At the blastocyst stage, the embryo takes in fluid to form a cavity so it is able to expand and hatch out of the protective shell called the zona pellucida. This hatching is necessary for an embryo to have cell-to-cell interaction with the uterine lining and implant within the uterus.
In addition, at this time the cells begin to differentiate into two different types called:
- The trophectoderm (T): a single layer of cells around the circumference of the embryo that gives rise to the placenta and embryonic sac.
- The inner cell mass (ICM): a distinct clump of cells that form the actual baby.
- The cavity (C): is labeled on the following photograph.
With blastocyst quality, the overall structure (expansion) is important as is the presence of the two different cell types. There are a total of 3 elements graded to assess quality for each blastocyst. The following is one example of a blastocyst grading system; your clinic may use a different system.
Grading System for Blastocyst Expansion
The blastocyst is designated a numerical value between 1 and 6. This reflects the degree of expansion, or how much fluid the embryo has taken into the cavity. A Grade 1 embryo has just started to take in fluid and show signs of expansion and is still in the early stages. As an embryo takes in more fluid, the grading system reflects this with a 2, 3, or 4 grade, depending on how much fluid is inside the cavity and how big the embryo has grown. Grade 5 describes an embryo hatching out of its shell. Grade 6 describes an embryo fully hatched and has fully escaped from the zona pellucida or shell.
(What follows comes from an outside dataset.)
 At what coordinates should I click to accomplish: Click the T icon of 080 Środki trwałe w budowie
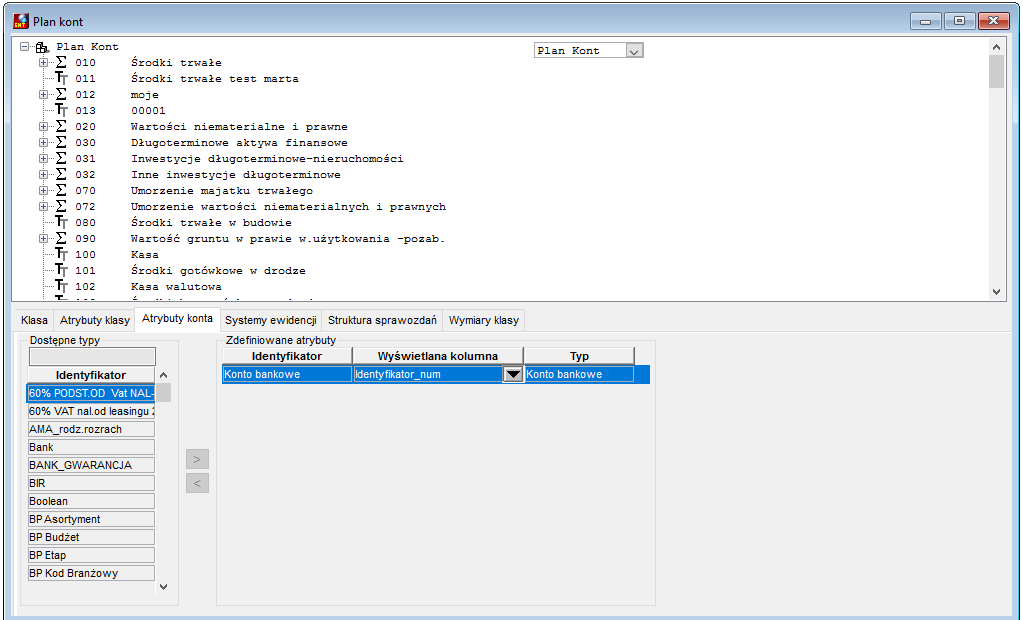click(61, 223)
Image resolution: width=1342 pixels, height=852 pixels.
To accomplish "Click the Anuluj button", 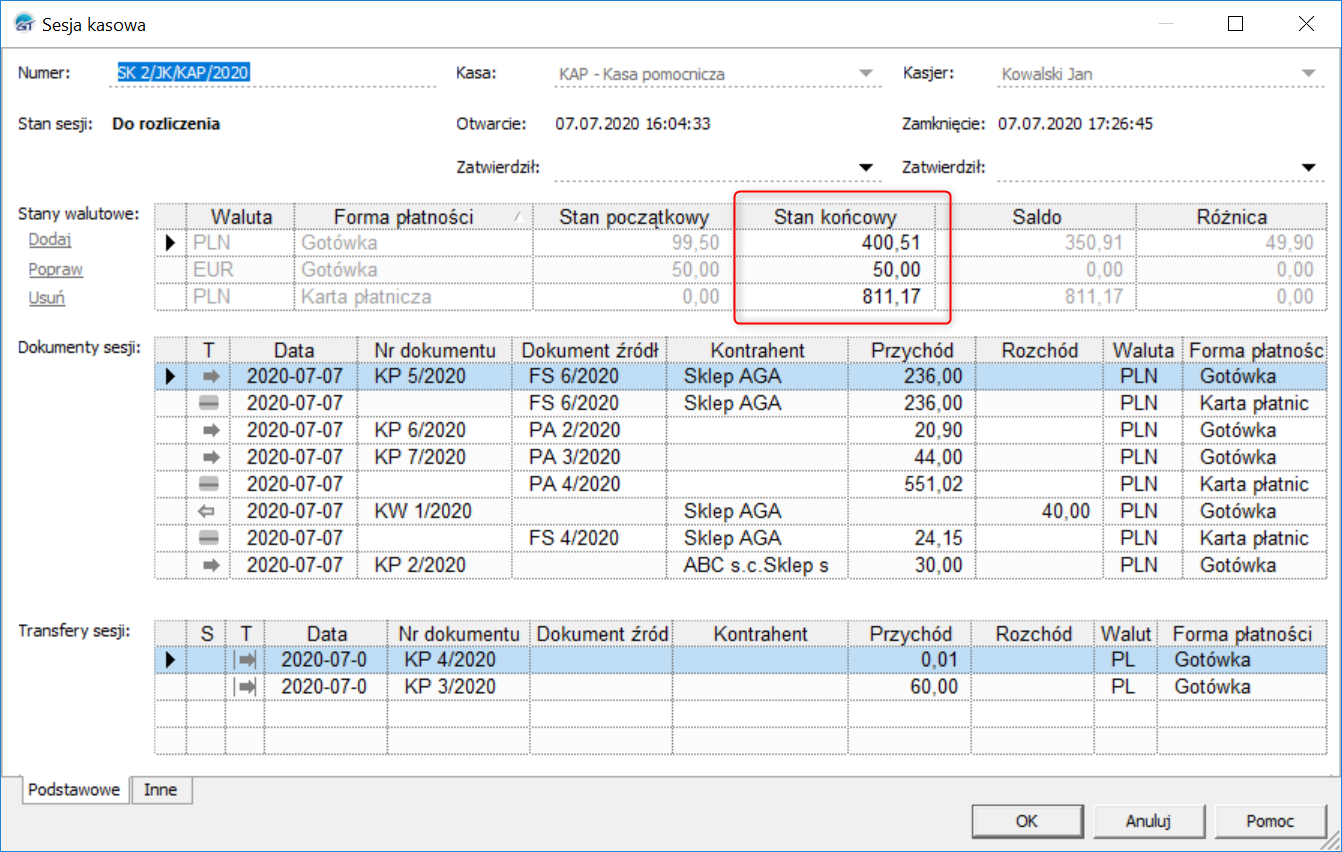I will [x=1147, y=822].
|Expansion Grade||Blastocyst Development|
|1||Cavity fills less than half of the volume of the embryo|
|2||Cavity fills more than half the volume of the embryo|
|3||Full blastocyst, cavity fills the embryo|
|4||Expanded blastocyst, cavity larger than the embryo, thinning of zona pellucida|
|5||Hatching out of the shell|
|6||Hatched out of the shell|
Grading System for Inner Cell Mass Quality
Next, come two letters, A, B, or C. The first letter describes the quality of the inner cell mass (or baby-making) cells. If there are many tightly packed cells, the embryo gets an A grade. If there are fewer cells more loosely packed, it gets a B grade. If there are few cells, it receives a C grade.
|Inner Cell Mass (ICM) Grade||Quality of Inner Cell Mass|
|A||Many cells, tightly packed|
|B||Fewer cells, loosely packed|
|D||Has degenerate cells|
Grading System for Trophectoderm Cells
The grading system for the T cells follows a similar pattern, with A being the best and B and C being poorer quality, meaning the cells are less organized.
|Trophectoderm (T Cells) Grade||Trophectoderm Quality|
|A||Many cells form a cohesive layer around the embryo|
|B||Few cells form a loose epithelium|
|C||Few large cells|
|D||Has degenerate cells|
Overall Blastocyst Grading
A blastocyst grade is a combination of all of the scales above. For example, an embryo with a grade of 4AA is fully expanded with good-quality and well-organized ICM and T cells.
A grade of 3AB reflects a full blastocyst with a good inner cell mass and less well-organized, or slightly poorer quality, trophectoderm cells.
The Society for Assisted Reproductive Technology (SART )also requires all labs to give a general "good," "fair," or "poor" rating of the overall quality of transferred embryos. Many labs use blastocyst grading to indicate which rating embryos should receive.
Remember that babies are born from all different grades of embryos are most people have a mixture of good, fair, and poor quality embryos from a single IVF cycle.
- Fertilization and early embryology: Human blastocyst grading: an indicator of developmental potential?. (1993).
- The human blastocyst: cell number, death and allocation during late preimplantation development in vitro. (1989).
- Human preimplantation embryo selection. (2007). P. 79-87.